EXCLUSIVE: The BBC is developing a drama series about the Piper Alpha disaster, one of the most catastrophic offshore oil incidents of all time and the worst in terms of lives lost.
The drama comes around 35 years after the disaster, which took place off the coast of Scotland on a North Sea oil rig that at the time accounted for around 10% of the North Sea’s oil and gas production.
The BBC, Scottish producer STV Studios and writer James Wood (Trying, The Great) are in the research phase, we are told, and the show is yet to go into production or be given the green light. It is being developed in consultation with Piper Alpha survivors and relatives, and would be based on these new interviews, ongoing research, the 1990 Cullen report into the tragedy and the book Fire in the Night by Stephen McGinty.
Piper Alpha began production in 1976 around 120 miles north east of Aberdeen, a Scottish city known as one of the oil capitals of Europe. Twelve years after it opened, the rig collapsed following jet fires, which killed 165 men on board and two rescuers. Many of the bodies were never recovered and the disaster’s ripple effects are still felt today. There were 61 survivors.

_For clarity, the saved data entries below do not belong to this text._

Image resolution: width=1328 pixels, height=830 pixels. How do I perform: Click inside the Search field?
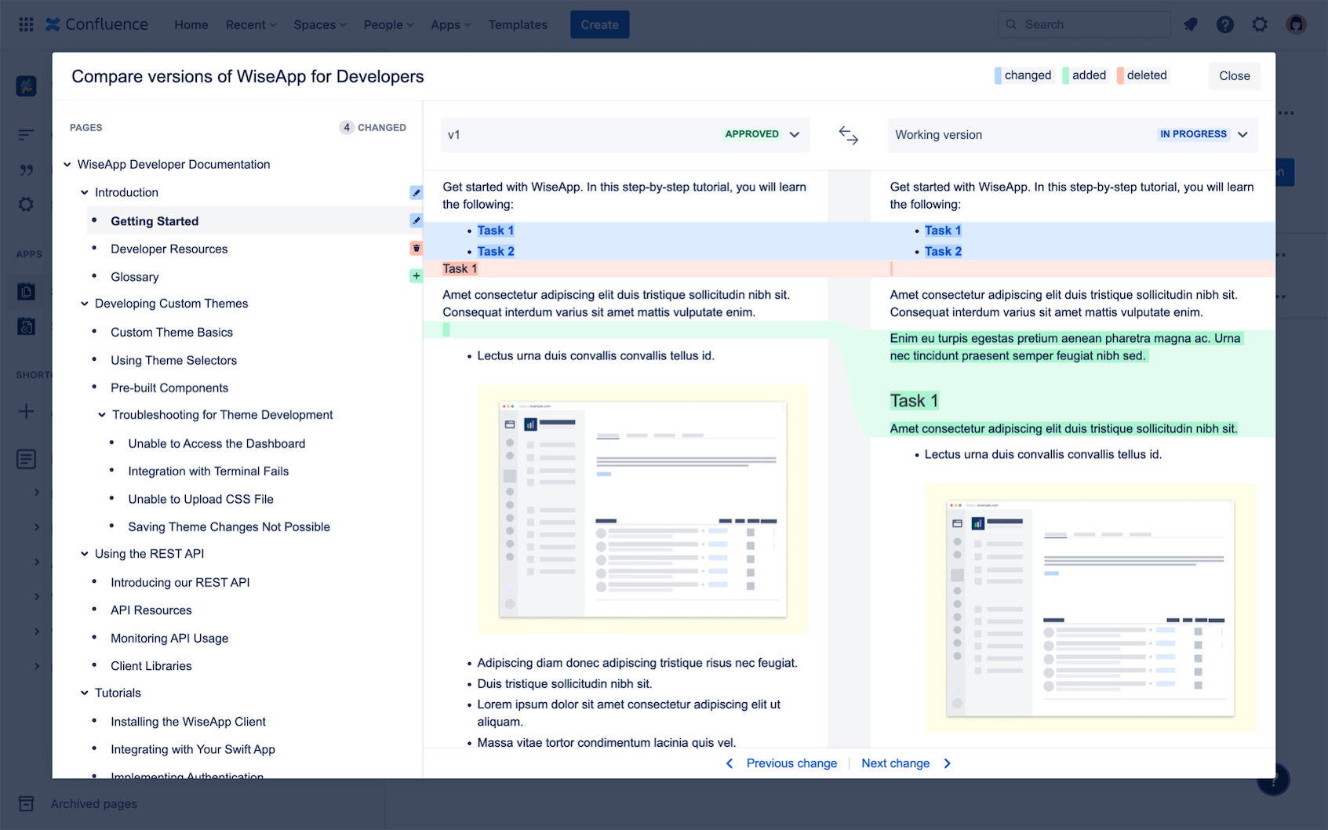(1083, 24)
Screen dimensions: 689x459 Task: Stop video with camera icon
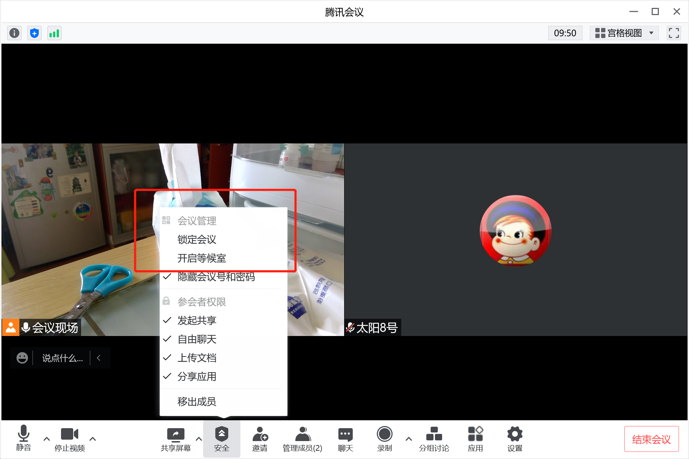(70, 438)
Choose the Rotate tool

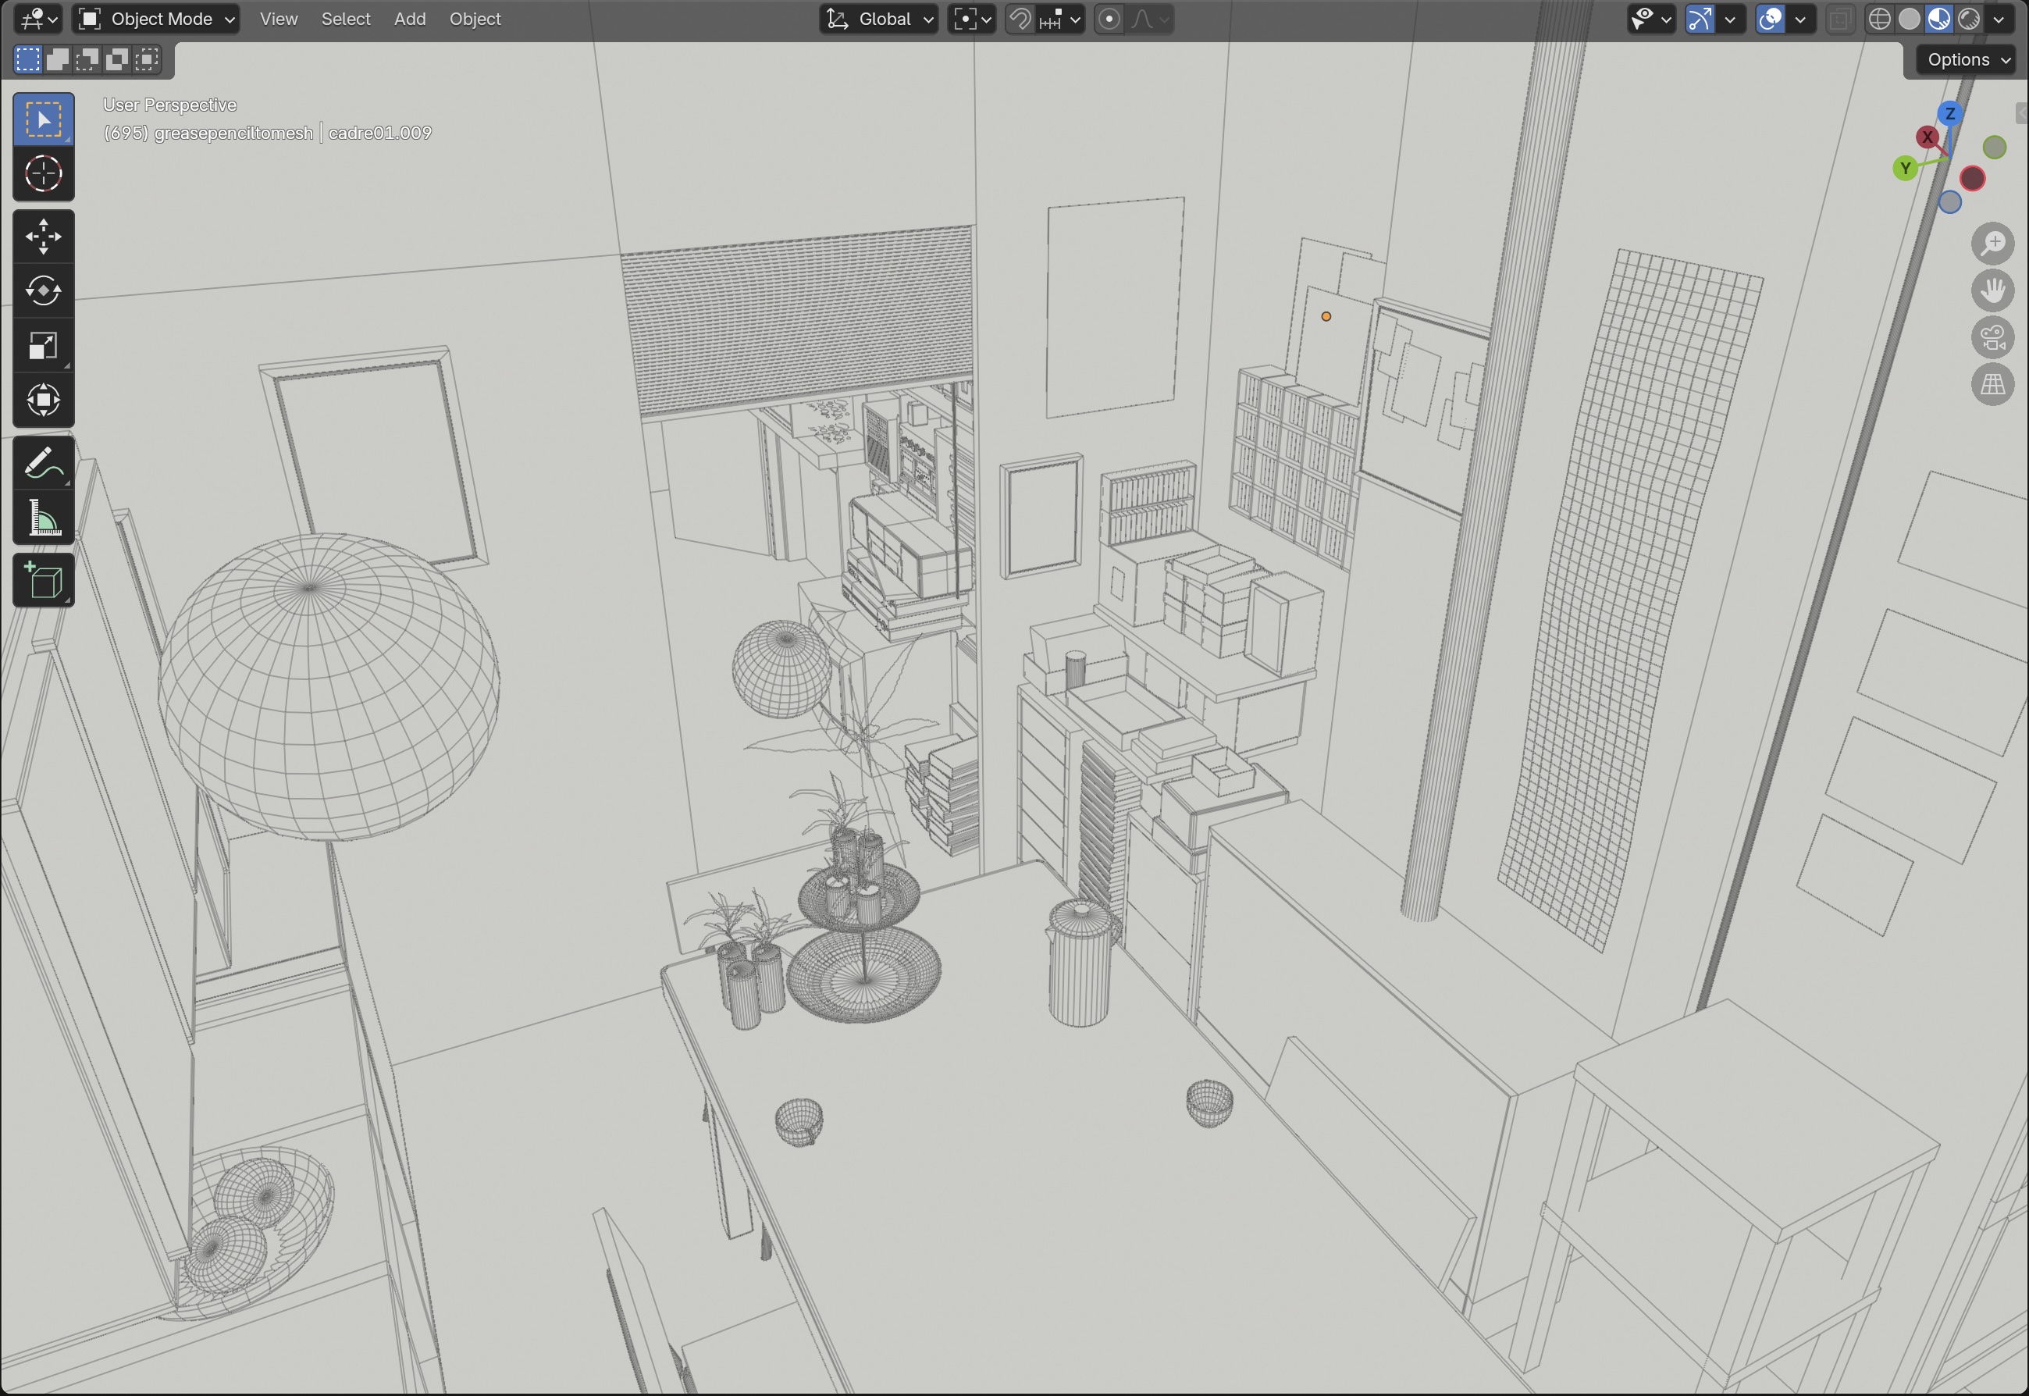click(43, 290)
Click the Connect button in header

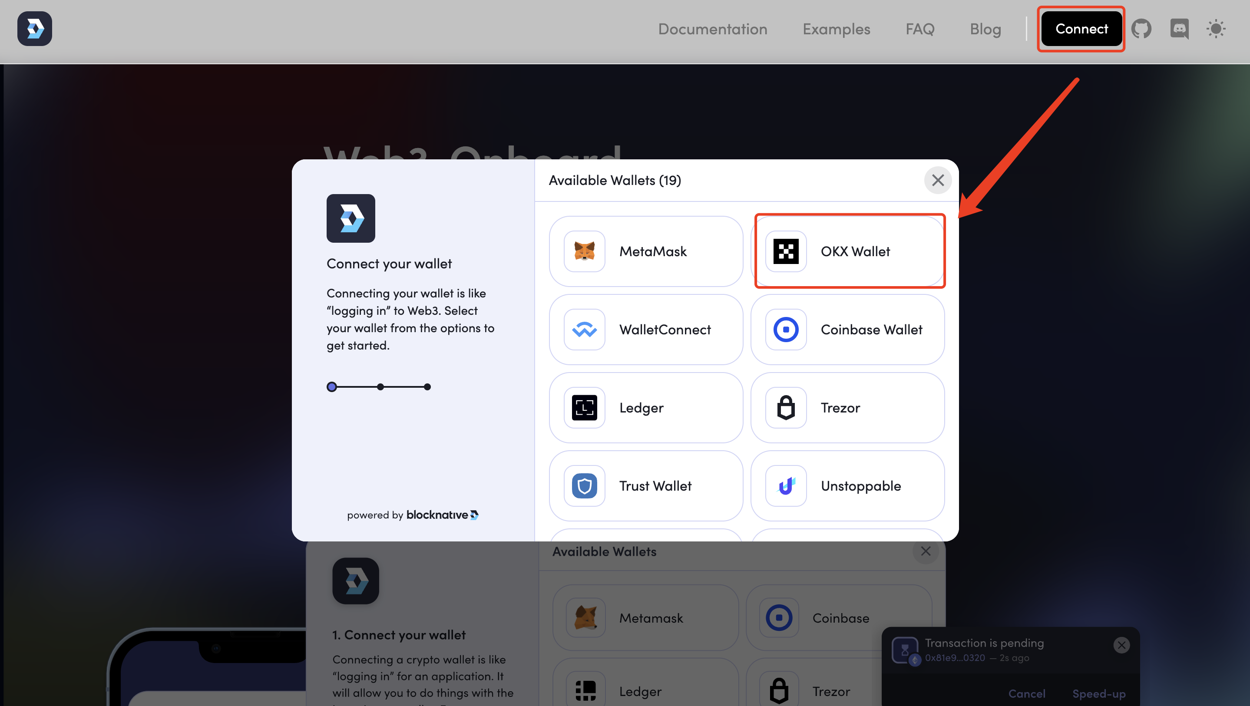click(x=1081, y=29)
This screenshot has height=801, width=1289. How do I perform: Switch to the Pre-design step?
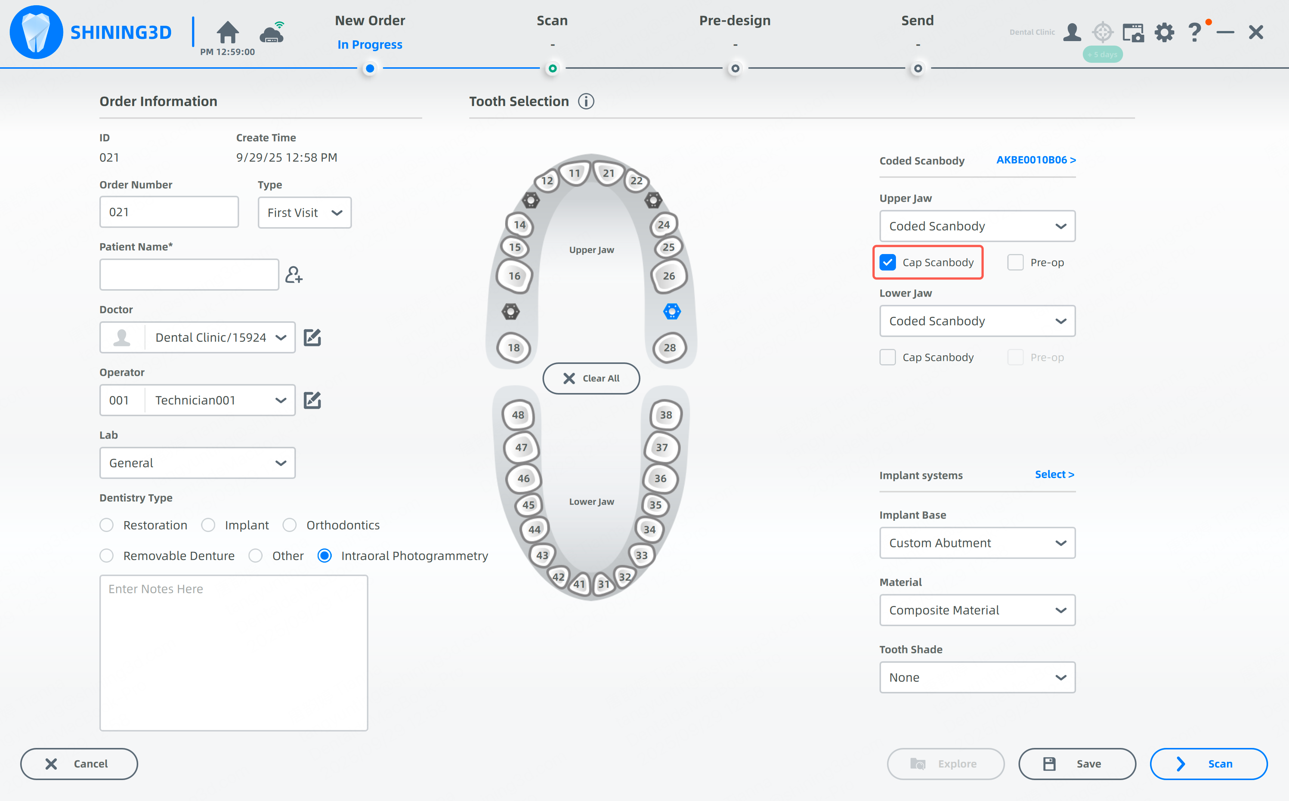734,21
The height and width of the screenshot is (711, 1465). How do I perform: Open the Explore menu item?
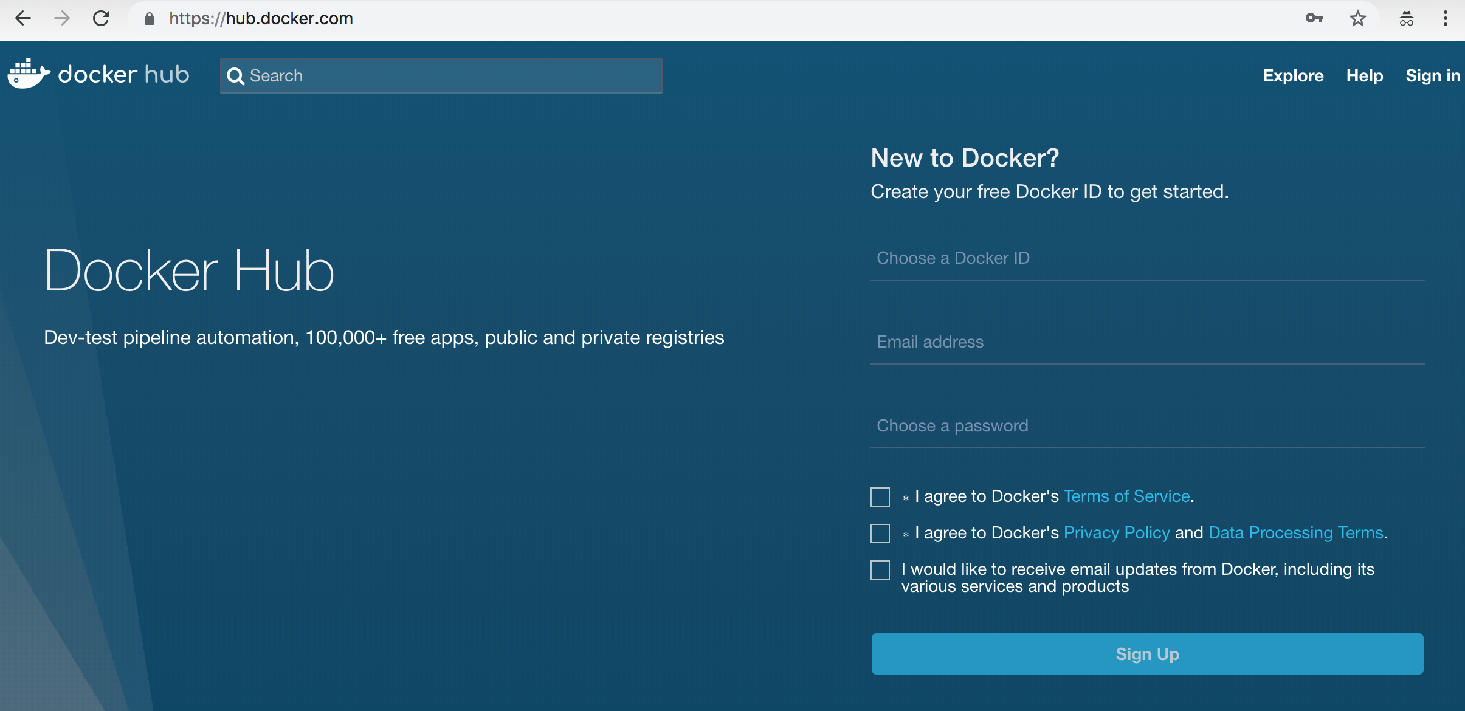tap(1292, 75)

Piper Alpha remains one of the most expensive man-made catastrophes of all time and is equal to the 2010 Deepwater Horizon disaster in terms of its impact on the oil industry. The inquiry took place two years after the disaster and made a wealth of preventative recommendations for the future, although no charges were brought against operator Occidental Petroleum.
Factual drama
STV Studios made a BAFTA-winning documentary about the disaster, Piper Alpha: Fire In The Night, around a decade ago, and we understand the company is taking extreme caution during the research process in order to respect the survivors and their relatives.
Factual dramas are popular at present and recent BBC offerings include the likes of The Sixth Commandment and Jimmy Savile series The Reckoning, while the corporation is currently in the process of making a show about the Grenfell tower disaster penned by Peter Kosminsky. ITV, meanwhile, was responsible for the biggest factual drama of the year, Mr Bates vs the Post Office, while Netflix is making Toxic Town about the tragic Corby poisonings, written by Jack Thorne.
The BBC and STV Studios declined comment on the Piper Alpha series.